25. Leading pub chains have attempted to revive the voluntary route. In September, the pub chains Enterprise Inns, Mitchells & Butlers, Punch Pub Company, Scottish & Newcastle Pub Enterprises and the Spirit Group, which together run around 22,000 outlets, today pledged to ban smoking at the bar by the end of next year and make 80% of pub space non-smoking within five years (Smoking ban ‘not tough enough’, The Guardian, 09 September 2004). However, this would not affect the remaining 33,000 pubs around the country, and would in any event not adequately protect pub staff or members of the public, who would still be exposed to drifting smoke from smoking areas.
26. The pub companies have claimed that an end to smoking in the workplace could cost the UK economy £3.5 billion and lead to the closure of 5,000 pubs. There appears to be no serious evidence to back this hyperbolic claim, which is flatly contradicted by, among others, the Government’s Chief Medical Officer, whose latest annual report estimates that a policy of creating smokefree workplaces in the UK would bring a net benefit to society of between £2.3 and £2.7 billion a year, equivalent to treating 1.3 to 1.5 million people on hospital waiting lists (Annual report of the Chief Medical Officer 2002).

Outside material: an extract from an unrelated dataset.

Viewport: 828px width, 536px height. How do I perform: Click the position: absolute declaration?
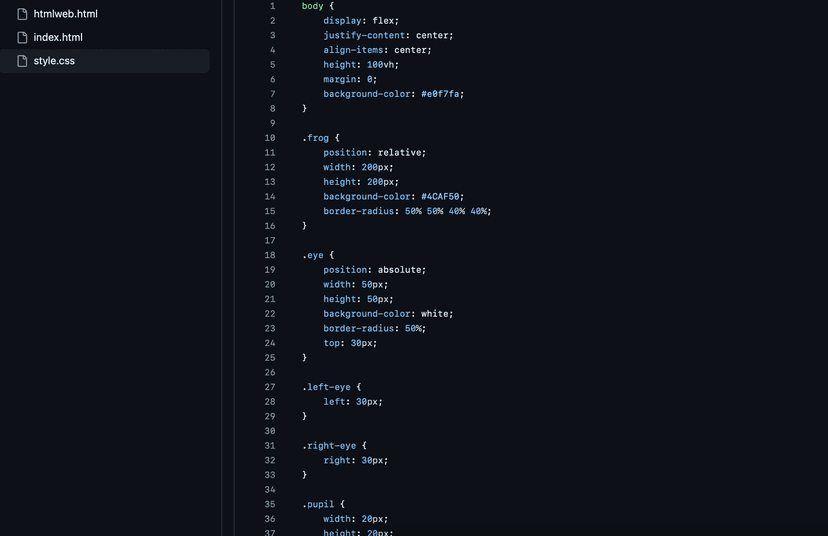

27. If the White Paper includes a bodged solution on this central issue, or worse fails to make any specific commitments to action, it will be widely attacked as a failure by the public health lobby and others. It will also ensure that the Government cannot meet its own ambitious targets for reducing smoking prevalence rates, or the “fully-engaged” scenario for public health advocated by Derek Wanless. According to Wanless, this would require a fall in the number of smokers from 26% now to 17% of the population by 2011 and 11% by 2022. The Government will not be able to contain NHS spending as proposed under the fully engaged scenario unless these targets are achieved. If current rates of decline in smoking prevalence continue, smoking prevalence will still be at 22% by 2011 (ASH submission to the Choosing health consultation – pdf)).
28. The White Paper is likely to contain a number of “eye-catching” secondary initiatives on smoking. While these are welcome in themselves they are no substitute whatever for radical action on smoking in public places, and will not make major contributions to cutting smoking prevalence rates. Likely moves are:
· Greater use of celebrities to promote a non-smoking and public health message
· Early moves to a fully smokefree NHS (a surprisingly large number of hospitals and other NHS facilities still allow smoking somewhere on the premises)
· A move to a “negative licensing” system for retailers who unlawfully sell cigarettes to minors. – retailers shown to have sold to minors could lose their license to sell tobacco products.